◆ Task goal:
Copy out, word for word, the lines from the start of the data below through the line containing "BMW 6 (564, 1045)", and no others.

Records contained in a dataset
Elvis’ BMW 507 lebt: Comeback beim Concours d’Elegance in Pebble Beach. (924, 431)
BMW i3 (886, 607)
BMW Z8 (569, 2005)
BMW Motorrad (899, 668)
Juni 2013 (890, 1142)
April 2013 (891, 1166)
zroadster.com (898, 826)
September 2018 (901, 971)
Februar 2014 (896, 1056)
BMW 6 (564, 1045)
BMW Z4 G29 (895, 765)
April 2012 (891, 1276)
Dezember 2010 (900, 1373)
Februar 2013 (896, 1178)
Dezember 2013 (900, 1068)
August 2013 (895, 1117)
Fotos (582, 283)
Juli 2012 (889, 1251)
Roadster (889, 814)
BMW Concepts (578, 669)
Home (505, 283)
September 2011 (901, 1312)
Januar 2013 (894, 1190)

◆ Solution to this problem:
Elvis’ BMW 507 lebt: Comeback beim Concours d’Elegance in Pebble Beach. (924, 431)
BMW i3 (886, 607)
BMW Z8 (569, 2005)
BMW Motorrad (899, 668)
Juni 2013 (890, 1142)
April 2013 (891, 1166)
zroadster.com (898, 826)
September 2018 (901, 971)
Februar 2014 (896, 1056)
BMW 6 (564, 1045)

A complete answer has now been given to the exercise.